Yapılacak İş.
Olağan zamanaşımı hakkındaki metinde "Türk Medeni Kanunu’na" sözleriyle başlayıp "ilişkin şartlar değerlendirilmiştir." sözlerine kadar süren kısmı, bu sözler de dahil olmak üzere, hiçbir değişiklik yapmadan tekrarlayın.

Verilen Metin.
• • • • • • •

Türk Medeni Kanunu’na göre bir taşınmazın mülkiyeti, geçerli bir hukuki işleme dayalı olarak tapu kütüğünde yapılacak tescil ile kazanılabilir. Öyle ki bir taşınmazın satılması veya bağışlanması gibi hallerde mülkiyetin devredilebilmesi için tapuda tescil işlemi yapılması gerekmektedir. Taşınmazın mülkiyetinin kazanılmasında ana kural bu olmakla birlikte birtakım istisnai haller de öngörülmüştür. Bu hallerden biri de taşınmazın mülkiyetinin olağan zamanaşımı ile kazanılmasıdır. TMK m. 712’de düzenlenen olağan zamanaşımı ile mülkiyetin kazanılabilmesi için kanunda aranan şartların bir arada gerçekleşmesi gerekir. Bu yazımızda taşınmazın mülkiyetinin olağan zamanaşımı ile kazanılmasına ilişkin şartlar değerlendirilmiştir.
Yazı İçeriği
Bir taşınmazın mülkiyetinin olağan zamanaşımı yoluyla kazanılması için öncelikle taşınmazın tapuya kayıtlı olması gerekir. Şayet taşınmaz tapuya kayıtlı değilse olağan zamanaşımı ile mülkiyetinin kazanılması mümkün değildir. Bununla birlikte tapuya kayıtlı olmayan taşınmazların mülkiyetinin zamanaşımı yoluyla kazanılması TMK m. 713’te ayrıca düzenlenmiştir. Bu yazımızda yalnızca tapulu taşınmazların mülkiyetinin zamanaşımı ile kazanılmasına ilişkin düzenlemeler açıklanmıştır.
1. Olağan Zamanaşımı İle Taşınmaz Mülkiyetinin Kazanılmasının Şartları
Taşınmaz mülkiyetinin olağan zamanaşımı ile kazanılmasının üç şartı vardır. Bunlardan ilki taşınmazın tapuya kayıtlı olmasıdır. İkinci şart, tapuda malik görünen kişinin yolsuz bir tescil sonucunda malik olarak kaydedilmiş olmasıdır. Üçüncü ve son şart ise, malik sıfatıyla zilyetliğin iyiniyetle, davasız ve aralıksız on yıl sürmesidir. Bu üç şart bir arada gerçekleştiği takdirde tapudaki yolsuz tescil geçerli hale gelecek ve tapuda malik görünen kişi mülkiyeti kazanacaktır. Aşağıda bu şartların detaylarına değinilmiştir.

• • • • • • •

Alıştırma Verileri.
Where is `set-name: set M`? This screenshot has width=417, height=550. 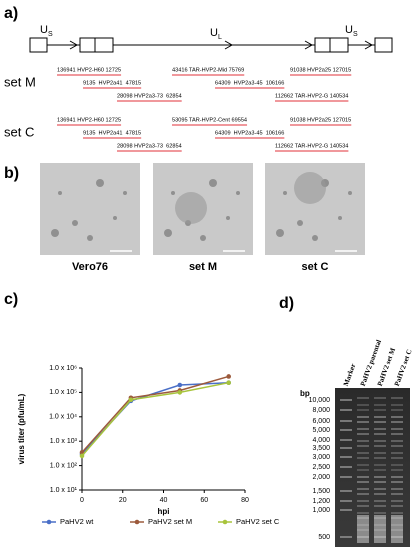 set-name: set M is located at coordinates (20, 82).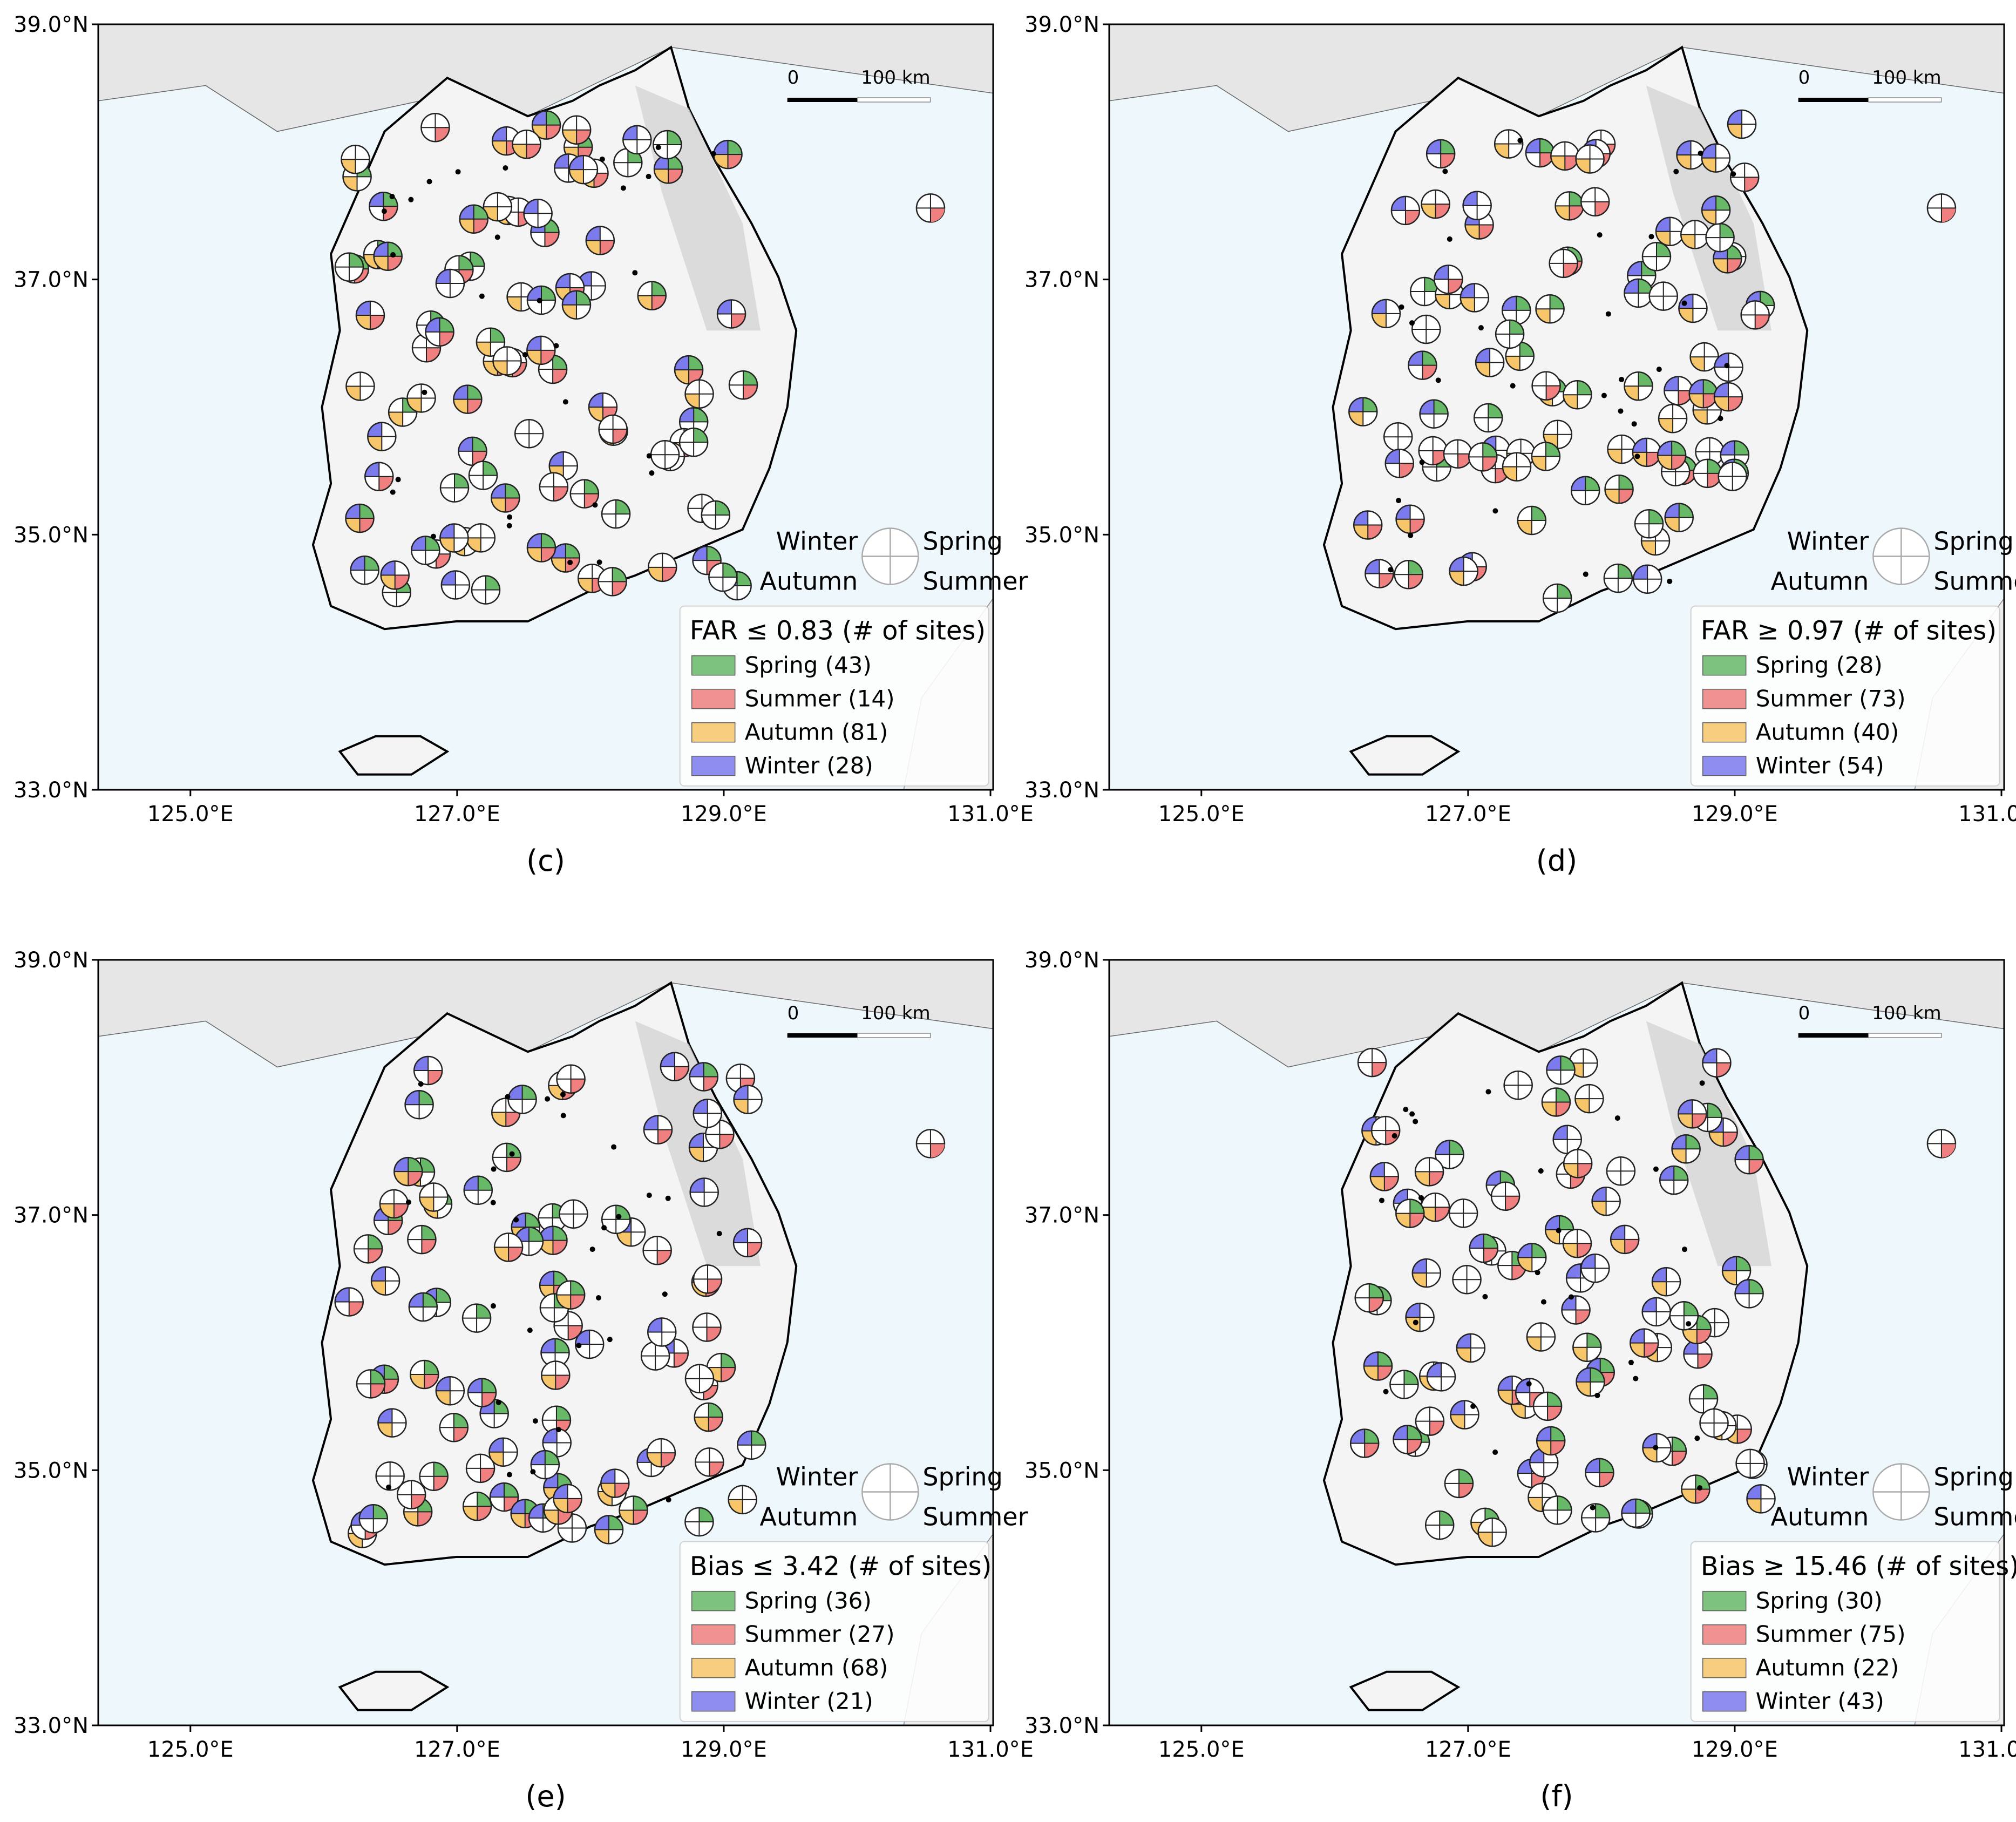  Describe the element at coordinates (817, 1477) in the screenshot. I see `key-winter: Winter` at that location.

• • • • • • •

Alıştırma Çözümü.
Türk Medeni Kanunu’na göre bir taşınmazın mülkiyeti, geçerli bir hukuki işleme dayalı olarak tapu kütüğünde yapılacak tescil ile kazanılabilir. Öyle ki bir taşınmazın satılması veya bağışlanması gibi hallerde mülkiyetin devredilebilmesi için tapuda tescil işlemi yapılması gerekmektedir. Taşınmazın mülkiyetinin kazanılmasında ana kural bu olmakla birlikte birtakım istisnai haller de öngörülmüştür. Bu hallerden biri de taşınmazın mülkiyetinin olağan zamanaşımı ile kazanılmasıdır. TMK m. 712’de düzenlenen olağan zamanaşımı ile mülkiyetin kazanılabilmesi için kanunda aranan şartların bir arada gerçekleşmesi gerekir. Bu yazımızda taşınmazın mülkiyetinin olağan zamanaşımı ile kazanılmasına ilişkin şartlar değerlendirilmiştir.